Electron imaging of biological samples stained with heavy metals has enabled visualization of nanoscale subcellular structures critical in chemical-, structural-, and neuro-biology. In particular, osmium tetroxide has been widely adopted for selective lipid imaging. Despite the ubiquity of its use, the osmium speciation in lipid membranes and the mechanism for image contrast in electron microscopy (EM) have continued to be open questions, limiting efforts to improve staining protocols and improve high-resolution imaging of biological samples.

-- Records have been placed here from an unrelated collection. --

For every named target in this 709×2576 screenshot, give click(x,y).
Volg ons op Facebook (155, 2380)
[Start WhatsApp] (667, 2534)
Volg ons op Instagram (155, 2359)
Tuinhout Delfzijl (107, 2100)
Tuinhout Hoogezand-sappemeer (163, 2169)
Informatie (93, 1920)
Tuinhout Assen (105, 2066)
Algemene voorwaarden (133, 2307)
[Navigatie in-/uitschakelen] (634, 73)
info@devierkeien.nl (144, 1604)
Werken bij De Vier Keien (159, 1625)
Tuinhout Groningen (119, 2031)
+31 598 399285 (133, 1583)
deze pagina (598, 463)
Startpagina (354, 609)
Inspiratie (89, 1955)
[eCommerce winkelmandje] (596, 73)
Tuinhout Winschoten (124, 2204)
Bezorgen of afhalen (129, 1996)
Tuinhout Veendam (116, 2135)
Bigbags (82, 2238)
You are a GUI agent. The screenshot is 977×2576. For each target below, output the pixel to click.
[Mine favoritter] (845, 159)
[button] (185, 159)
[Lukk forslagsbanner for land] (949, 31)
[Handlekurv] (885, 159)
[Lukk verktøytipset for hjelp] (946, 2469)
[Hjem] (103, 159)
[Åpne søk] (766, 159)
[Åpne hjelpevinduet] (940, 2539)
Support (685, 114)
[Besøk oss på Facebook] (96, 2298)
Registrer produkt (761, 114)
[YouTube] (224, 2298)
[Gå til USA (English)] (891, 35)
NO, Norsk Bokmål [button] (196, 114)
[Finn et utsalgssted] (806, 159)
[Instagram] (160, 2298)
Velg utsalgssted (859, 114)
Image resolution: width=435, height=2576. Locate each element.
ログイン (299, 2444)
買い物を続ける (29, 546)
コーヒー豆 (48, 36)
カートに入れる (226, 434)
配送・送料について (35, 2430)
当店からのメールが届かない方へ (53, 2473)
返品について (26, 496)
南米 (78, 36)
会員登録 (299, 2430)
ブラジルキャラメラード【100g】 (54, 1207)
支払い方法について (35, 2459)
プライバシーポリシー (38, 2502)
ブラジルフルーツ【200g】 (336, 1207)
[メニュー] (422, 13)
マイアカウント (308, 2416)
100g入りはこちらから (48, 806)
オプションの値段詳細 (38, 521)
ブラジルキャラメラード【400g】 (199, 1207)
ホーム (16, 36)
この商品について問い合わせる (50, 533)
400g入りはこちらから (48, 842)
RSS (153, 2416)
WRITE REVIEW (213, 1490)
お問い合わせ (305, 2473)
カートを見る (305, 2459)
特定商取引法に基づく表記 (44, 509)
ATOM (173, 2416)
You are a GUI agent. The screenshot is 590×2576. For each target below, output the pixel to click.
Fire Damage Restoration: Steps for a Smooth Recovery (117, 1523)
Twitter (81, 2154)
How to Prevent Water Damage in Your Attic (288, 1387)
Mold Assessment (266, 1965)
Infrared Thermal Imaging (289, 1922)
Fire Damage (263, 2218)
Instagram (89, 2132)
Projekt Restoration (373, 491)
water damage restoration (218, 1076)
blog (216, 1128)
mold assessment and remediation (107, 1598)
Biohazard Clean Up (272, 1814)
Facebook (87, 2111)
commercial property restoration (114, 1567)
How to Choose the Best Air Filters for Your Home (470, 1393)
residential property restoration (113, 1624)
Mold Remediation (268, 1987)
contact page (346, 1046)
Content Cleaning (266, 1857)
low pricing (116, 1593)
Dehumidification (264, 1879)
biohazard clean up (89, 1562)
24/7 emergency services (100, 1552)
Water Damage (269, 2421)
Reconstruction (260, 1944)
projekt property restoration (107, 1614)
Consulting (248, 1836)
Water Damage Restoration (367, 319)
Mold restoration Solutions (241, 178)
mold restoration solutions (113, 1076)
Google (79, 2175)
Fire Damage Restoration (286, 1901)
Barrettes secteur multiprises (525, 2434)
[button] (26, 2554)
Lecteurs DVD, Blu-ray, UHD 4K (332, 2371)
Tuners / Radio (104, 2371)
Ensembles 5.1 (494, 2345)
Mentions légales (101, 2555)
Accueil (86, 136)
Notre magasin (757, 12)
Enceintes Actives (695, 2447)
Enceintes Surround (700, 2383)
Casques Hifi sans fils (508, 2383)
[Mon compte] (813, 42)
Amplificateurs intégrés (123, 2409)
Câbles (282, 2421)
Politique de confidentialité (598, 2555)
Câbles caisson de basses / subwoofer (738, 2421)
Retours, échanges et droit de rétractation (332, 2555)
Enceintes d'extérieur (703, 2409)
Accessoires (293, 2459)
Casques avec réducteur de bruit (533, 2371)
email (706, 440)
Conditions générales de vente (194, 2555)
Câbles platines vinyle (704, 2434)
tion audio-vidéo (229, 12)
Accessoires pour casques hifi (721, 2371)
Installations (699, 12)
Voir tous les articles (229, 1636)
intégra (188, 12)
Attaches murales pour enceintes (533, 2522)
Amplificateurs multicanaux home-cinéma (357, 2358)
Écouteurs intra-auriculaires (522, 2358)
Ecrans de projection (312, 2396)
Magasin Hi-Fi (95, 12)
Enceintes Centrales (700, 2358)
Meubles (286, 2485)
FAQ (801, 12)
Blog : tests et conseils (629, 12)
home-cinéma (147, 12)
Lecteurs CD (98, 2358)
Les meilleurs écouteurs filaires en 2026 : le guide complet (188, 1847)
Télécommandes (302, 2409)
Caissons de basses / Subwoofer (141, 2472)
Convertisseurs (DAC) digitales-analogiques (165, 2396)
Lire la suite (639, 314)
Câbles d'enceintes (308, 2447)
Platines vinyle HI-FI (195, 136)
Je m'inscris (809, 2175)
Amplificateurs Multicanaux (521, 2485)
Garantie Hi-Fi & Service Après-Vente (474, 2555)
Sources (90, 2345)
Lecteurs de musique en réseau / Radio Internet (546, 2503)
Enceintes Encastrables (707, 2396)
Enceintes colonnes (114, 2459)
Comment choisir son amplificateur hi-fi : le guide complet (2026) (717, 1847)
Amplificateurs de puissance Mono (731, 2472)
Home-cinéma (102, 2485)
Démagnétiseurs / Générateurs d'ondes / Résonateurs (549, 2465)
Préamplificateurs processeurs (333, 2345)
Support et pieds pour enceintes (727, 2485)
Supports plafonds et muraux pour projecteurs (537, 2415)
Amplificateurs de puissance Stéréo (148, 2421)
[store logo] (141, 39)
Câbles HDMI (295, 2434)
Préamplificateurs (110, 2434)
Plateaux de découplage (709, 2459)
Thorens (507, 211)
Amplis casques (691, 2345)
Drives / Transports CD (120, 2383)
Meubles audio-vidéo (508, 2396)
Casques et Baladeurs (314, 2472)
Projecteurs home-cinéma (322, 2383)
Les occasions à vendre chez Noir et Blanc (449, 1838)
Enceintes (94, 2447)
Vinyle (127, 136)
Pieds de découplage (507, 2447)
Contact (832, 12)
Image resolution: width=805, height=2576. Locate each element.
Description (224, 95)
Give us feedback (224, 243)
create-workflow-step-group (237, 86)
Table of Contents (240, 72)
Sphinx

Following our recent success using photoemission electron microscopy (PEEM) to image mouse brain tissues with a subcellular resolution of 15 nm, we have used PEEM to determine the chemical contrast mechanism of Os staining in lipid membranes. Os (IV), in the form of OsO2, generates aggregates in lipid membranes, leading to a strong spatial variation in the electronic structure and electron density of states. OsO2 has a metallic electronic structure that drastically increases the electron density of states near the Fermi level. Depositing metallic OsO2 in lipid membranes allows for strongly enhanced EM signals of biological materials. This understanding of the membrane contrast mechanism of Os-stained biological specimens provides a new opportunity for the exploration and development of staining protocols for high-resolution, high-contrast EM imaging.